WORK TO BE COMPLETED
Among the entries below, tally each line where the word "will" appears and state only the total.

DATA PROVIDED
==============================

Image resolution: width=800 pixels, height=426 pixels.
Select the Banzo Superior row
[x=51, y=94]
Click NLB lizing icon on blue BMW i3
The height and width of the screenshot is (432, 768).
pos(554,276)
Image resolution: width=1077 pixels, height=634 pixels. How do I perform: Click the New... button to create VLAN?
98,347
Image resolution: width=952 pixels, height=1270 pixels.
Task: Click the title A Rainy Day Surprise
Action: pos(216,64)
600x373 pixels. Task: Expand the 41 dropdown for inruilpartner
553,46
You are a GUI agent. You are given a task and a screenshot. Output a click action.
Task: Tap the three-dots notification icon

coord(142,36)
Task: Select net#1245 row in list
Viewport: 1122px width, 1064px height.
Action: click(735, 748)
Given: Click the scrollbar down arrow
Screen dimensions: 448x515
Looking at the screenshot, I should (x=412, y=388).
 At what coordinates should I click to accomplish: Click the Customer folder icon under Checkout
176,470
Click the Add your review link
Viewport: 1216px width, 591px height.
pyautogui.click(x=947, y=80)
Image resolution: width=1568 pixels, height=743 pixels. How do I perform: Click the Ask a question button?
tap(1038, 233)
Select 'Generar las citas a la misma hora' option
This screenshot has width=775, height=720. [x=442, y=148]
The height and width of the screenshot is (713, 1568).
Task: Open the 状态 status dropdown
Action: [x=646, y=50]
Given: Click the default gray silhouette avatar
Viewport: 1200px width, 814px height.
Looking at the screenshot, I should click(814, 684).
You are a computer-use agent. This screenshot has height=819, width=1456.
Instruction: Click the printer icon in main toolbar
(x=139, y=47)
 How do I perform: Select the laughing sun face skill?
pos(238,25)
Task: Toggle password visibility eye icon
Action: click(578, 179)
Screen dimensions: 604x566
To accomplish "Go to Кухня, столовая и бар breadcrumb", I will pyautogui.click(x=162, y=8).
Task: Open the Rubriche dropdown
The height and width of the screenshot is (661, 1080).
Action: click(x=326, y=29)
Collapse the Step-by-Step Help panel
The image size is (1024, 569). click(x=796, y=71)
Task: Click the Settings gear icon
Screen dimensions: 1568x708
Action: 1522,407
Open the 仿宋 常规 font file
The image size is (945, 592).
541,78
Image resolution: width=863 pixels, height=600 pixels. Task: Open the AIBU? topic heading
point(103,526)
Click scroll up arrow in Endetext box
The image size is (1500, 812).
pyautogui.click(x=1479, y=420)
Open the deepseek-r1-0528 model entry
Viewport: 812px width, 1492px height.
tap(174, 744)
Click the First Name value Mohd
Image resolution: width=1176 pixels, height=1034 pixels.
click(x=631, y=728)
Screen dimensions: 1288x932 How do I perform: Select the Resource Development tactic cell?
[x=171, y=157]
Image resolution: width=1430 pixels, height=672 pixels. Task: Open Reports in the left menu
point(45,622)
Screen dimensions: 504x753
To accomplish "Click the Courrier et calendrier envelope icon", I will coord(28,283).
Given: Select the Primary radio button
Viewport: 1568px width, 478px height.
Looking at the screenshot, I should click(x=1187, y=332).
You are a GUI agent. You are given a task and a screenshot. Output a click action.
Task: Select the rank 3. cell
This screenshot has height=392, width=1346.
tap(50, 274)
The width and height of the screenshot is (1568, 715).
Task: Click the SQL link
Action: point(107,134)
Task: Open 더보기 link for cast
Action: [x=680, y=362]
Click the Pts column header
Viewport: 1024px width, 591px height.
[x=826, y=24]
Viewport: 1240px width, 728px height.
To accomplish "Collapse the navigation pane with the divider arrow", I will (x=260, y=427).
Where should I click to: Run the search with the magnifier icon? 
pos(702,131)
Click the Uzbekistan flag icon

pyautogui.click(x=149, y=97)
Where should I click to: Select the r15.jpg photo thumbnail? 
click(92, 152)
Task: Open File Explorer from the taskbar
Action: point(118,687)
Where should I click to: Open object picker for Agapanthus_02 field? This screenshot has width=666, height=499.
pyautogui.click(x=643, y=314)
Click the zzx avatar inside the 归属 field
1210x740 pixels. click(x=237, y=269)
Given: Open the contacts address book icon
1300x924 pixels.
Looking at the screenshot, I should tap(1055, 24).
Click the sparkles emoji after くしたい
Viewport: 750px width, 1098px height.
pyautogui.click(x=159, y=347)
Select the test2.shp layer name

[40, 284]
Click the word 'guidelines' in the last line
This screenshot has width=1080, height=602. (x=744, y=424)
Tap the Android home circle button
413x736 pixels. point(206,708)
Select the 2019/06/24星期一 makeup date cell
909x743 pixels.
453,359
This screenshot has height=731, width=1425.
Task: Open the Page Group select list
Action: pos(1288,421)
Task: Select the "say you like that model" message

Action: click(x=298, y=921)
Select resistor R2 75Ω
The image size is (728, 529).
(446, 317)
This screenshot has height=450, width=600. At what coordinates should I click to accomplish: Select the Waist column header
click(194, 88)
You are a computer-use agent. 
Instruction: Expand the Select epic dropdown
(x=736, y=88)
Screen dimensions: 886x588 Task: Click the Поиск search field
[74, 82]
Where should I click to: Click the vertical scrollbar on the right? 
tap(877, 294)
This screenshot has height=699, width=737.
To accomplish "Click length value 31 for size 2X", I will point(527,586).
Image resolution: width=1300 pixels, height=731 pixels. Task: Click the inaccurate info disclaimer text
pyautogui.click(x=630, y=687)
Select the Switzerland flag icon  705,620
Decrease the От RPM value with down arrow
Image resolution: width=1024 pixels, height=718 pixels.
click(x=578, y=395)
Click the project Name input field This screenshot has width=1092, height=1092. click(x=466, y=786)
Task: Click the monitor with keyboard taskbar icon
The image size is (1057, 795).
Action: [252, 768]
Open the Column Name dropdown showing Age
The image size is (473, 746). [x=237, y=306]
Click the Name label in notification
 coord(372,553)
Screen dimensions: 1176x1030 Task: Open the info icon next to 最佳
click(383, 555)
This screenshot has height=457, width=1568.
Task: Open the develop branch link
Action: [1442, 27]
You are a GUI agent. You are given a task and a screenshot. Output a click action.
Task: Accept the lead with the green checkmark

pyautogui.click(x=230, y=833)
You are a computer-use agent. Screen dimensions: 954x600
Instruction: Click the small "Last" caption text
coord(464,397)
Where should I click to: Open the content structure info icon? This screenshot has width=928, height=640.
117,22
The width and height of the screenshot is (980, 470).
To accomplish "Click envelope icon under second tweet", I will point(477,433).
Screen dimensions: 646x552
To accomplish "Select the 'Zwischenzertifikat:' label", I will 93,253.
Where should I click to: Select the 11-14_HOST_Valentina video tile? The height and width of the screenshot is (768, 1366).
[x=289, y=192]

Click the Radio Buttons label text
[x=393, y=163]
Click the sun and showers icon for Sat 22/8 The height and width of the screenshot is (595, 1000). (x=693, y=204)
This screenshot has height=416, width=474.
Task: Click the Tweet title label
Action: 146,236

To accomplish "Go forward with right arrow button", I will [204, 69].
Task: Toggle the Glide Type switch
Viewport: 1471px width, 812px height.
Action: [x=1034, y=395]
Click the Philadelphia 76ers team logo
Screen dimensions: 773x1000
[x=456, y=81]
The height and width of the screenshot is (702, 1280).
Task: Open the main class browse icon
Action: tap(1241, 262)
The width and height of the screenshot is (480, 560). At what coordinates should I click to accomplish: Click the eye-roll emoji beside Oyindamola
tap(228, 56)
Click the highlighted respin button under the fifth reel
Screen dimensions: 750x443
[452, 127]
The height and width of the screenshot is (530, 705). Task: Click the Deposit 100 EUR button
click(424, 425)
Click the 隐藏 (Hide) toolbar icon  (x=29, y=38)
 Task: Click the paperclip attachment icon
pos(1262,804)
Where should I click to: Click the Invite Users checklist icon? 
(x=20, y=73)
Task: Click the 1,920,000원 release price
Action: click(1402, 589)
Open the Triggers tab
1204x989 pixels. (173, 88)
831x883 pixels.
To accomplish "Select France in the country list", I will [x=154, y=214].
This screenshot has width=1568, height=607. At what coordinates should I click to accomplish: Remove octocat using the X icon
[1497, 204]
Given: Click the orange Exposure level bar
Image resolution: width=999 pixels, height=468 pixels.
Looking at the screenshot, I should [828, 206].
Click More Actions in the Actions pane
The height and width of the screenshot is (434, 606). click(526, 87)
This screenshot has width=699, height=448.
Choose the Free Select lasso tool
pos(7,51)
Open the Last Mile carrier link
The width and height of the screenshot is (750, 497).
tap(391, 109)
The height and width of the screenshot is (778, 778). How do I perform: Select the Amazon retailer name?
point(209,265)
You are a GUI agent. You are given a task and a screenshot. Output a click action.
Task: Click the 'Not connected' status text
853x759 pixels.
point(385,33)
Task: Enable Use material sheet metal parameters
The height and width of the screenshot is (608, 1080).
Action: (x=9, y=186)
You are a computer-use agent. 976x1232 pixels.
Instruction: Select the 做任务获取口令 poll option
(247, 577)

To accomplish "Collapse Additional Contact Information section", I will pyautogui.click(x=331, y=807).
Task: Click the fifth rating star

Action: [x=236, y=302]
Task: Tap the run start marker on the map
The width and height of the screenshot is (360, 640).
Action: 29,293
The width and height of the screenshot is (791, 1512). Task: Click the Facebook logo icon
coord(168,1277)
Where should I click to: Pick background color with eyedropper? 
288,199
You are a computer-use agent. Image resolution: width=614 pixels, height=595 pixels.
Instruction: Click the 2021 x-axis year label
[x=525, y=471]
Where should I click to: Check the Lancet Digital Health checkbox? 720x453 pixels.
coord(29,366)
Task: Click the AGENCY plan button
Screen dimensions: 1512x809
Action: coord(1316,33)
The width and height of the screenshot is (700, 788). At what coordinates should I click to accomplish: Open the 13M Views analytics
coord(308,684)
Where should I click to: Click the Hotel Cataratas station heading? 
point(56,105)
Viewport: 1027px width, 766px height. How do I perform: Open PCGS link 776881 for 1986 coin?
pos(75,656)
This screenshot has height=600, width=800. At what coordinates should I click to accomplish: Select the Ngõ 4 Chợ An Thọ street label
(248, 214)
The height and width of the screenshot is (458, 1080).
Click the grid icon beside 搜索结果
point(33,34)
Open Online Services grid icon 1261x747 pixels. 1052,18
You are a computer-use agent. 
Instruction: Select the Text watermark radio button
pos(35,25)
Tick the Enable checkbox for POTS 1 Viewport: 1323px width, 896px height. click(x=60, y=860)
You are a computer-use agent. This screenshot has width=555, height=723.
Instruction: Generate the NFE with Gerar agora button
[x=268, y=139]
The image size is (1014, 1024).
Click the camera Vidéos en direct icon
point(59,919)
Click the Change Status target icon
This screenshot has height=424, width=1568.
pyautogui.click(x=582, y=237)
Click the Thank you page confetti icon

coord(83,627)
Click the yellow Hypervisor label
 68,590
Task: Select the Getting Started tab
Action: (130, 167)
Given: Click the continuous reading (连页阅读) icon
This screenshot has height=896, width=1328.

==============================

ANSWER SECTION
9